:: GIVEN PASSAGE ::
☆ ☆ ☆ ☆ ☆
Calorie Counter Will Not Help

By Dr. Mary Butler


Throw out your calorie counter. Ignore the calorie count on food labels. Counting calories is a simple-minded and useless way to judge what you eat. Why? First off, a calorie is a unit of heat. Heat is not directly useful metabolically. Once a calorie is released, there is no putting it back.

Scientists define a calorie simply as the amount of heat necessary to raise a milliliter (cubic centimeter) of water one degree Celsius, at sea level and at room temperature. Consuming calories is like saying that you can eat heat.

Nutritionists, medical doctors, fitness trainers, and many other experts who should know better, incorrectly equate food calories to metabolism. This simple-minded reasoning goes something like this: The calories contained in the food you eat provide energy, in the form of calories, for you to live. Not so!

Now that you know what calories really are (i.e, heat), you can understand that the only thing they can do is effect temperature. They are important for maintaining body temperature, but that is all.

It is helpful to know how food calories are really measured. It is done by completely incinerating the food in an instrument called a bomb calorimeter. In so doing, when only the charred remains are left, it has lost whatever calories it originally contained. The bomb calorimeter measures the amount of heat lost and expresses them as calories released.

In a bomb calorimeter, carbohydrates yield 4 calories per gram, proteins yield 4 calories per gram, and fats yield 9 calories per gram. However, it is nonsense to suggest that these food groups provide you with anywhere near the amount of heat that they yield in a bomb calorimeter. You can see why the whole business of keeping track of food calories, as measured in a bomb calorimeter, for weight loss is so misleading as to be ridiculous.

If your body was really like a furnace, then the calorie count of foods, such as on nutrition labels and in food lists, would have more meaning. Your body, however, has nothing to do with how a furnace works.
☆ ☆ ☆ ☆ ☆
:: USING THE INFORMATION ::
• 1. According to the calorie-counting article, what instrument is used to measure food calories?
• 2. Continue the calorie-counting article after its last sentence.
The rows have nothing to do with the calorie-counting article.
☆ ☆ ☆ ☆ ☆
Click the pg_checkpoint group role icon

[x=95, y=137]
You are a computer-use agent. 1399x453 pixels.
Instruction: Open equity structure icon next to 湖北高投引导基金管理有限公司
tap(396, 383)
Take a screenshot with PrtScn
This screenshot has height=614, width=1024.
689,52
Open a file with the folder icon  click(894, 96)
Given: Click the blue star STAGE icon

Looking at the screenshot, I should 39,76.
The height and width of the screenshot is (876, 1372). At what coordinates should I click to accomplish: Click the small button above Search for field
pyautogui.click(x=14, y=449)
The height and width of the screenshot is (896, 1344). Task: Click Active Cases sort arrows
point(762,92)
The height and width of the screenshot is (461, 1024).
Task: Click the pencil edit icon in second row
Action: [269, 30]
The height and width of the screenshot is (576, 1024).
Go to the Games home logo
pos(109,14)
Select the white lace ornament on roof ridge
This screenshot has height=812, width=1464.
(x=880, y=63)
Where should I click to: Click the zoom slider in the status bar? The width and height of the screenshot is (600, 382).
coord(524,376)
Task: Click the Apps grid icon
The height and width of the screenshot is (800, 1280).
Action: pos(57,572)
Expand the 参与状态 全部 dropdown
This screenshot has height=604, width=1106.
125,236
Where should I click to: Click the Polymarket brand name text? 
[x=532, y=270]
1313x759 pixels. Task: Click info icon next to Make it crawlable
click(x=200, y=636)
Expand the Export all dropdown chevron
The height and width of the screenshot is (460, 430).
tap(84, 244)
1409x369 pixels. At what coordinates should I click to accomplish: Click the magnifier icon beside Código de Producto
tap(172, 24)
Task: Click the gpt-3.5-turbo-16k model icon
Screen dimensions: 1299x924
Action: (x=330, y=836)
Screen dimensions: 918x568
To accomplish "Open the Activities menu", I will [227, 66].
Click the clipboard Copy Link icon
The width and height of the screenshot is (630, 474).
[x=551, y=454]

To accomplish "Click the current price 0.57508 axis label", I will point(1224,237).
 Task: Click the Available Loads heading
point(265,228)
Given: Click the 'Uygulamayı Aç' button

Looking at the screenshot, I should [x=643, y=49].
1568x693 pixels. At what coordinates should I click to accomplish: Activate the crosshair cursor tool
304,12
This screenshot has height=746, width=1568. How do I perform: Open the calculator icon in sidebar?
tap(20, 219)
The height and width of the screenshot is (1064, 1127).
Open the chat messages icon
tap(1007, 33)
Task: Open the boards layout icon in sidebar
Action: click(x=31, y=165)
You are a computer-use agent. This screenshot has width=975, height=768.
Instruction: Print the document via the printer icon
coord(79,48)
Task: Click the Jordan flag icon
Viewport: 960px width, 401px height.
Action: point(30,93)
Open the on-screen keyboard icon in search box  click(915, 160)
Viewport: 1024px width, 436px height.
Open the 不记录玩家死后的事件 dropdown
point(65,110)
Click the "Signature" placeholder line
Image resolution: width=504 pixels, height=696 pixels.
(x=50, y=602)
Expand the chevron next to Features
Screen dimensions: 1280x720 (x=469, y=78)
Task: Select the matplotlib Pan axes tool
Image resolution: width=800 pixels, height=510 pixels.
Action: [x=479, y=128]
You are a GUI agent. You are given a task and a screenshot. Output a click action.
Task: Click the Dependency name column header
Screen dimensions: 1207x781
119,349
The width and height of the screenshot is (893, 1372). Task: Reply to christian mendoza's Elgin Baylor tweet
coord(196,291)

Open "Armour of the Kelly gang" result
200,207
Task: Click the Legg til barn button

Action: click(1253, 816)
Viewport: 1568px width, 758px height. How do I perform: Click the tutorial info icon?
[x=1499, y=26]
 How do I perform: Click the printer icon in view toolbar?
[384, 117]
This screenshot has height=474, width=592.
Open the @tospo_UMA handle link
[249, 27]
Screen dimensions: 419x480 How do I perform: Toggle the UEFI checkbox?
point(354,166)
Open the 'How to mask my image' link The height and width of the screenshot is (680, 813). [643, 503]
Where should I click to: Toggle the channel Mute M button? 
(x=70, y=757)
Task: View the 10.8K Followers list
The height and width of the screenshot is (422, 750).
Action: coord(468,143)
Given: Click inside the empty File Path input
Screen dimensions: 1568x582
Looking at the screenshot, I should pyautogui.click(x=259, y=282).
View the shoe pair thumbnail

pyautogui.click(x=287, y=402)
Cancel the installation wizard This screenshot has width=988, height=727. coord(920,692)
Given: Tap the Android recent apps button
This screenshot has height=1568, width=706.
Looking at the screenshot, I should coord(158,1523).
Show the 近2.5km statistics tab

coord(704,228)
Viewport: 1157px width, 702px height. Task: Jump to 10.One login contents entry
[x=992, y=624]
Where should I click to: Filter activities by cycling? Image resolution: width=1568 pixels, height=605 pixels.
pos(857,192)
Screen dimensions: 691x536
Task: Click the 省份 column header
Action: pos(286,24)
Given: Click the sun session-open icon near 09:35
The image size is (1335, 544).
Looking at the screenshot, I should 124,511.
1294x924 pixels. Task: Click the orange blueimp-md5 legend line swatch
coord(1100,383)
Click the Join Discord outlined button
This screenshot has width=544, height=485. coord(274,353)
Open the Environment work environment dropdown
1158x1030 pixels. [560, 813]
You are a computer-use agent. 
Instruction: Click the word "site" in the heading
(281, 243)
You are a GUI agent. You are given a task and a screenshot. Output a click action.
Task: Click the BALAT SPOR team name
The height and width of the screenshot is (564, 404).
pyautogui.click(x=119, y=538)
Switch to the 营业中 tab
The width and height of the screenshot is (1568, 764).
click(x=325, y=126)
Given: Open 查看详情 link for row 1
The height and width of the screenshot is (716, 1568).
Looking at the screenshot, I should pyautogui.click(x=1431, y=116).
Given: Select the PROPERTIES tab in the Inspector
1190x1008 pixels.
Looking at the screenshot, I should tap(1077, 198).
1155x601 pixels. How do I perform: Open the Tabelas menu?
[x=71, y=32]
☆ ☆ ☆ ☆ ☆
:: PER-TASK OUTPUTS ::
• 1. A bomb calorimeter.

• 2.
In the first place, you can only harvest 10 or 20 percent of the calories from food, maybe up to 30 percent on the high end. Some foods will yield no calories at all, regardless of what they yield in a bomb calorimeter. A calorie counter does you no good whatsoever in evaluating different foods for their metabolic value.

Consider this comparison: starch vs. cellulose. Cellulose is indigestible fiber, whereas starch is a source of food energy for humans. However, gram for gram, they both yield the same exact number of calories in a bomb calorimeter.

Likewise, a calorimeter will derive the same number of calories from equivalent amounts of celery and potato, after correcting for water content. Obviously, your body could not possibly do that.

Instead of comparing the metabolism of food to a furnace or calorimeter, it is much more meaningful to talk about what happens to different foods when they are digested, how they get into different kinds of cells (e.g., fat vs. muscle), and what happens to them once they are there.

For a surprising example of what this means, compare the two nearly identical sugars, glucose and fructose. Following their metabolic fate is much more meaningful regarding their roles in diet and health than just keeping track of counting calories that they yield in a bomb calorimeter. In fact, these two sugars have identical caloric potential, 4 calories per gram. However, glucose goes into many different tissues, most notably muscle and brain, and intact fructose never escapes your liver.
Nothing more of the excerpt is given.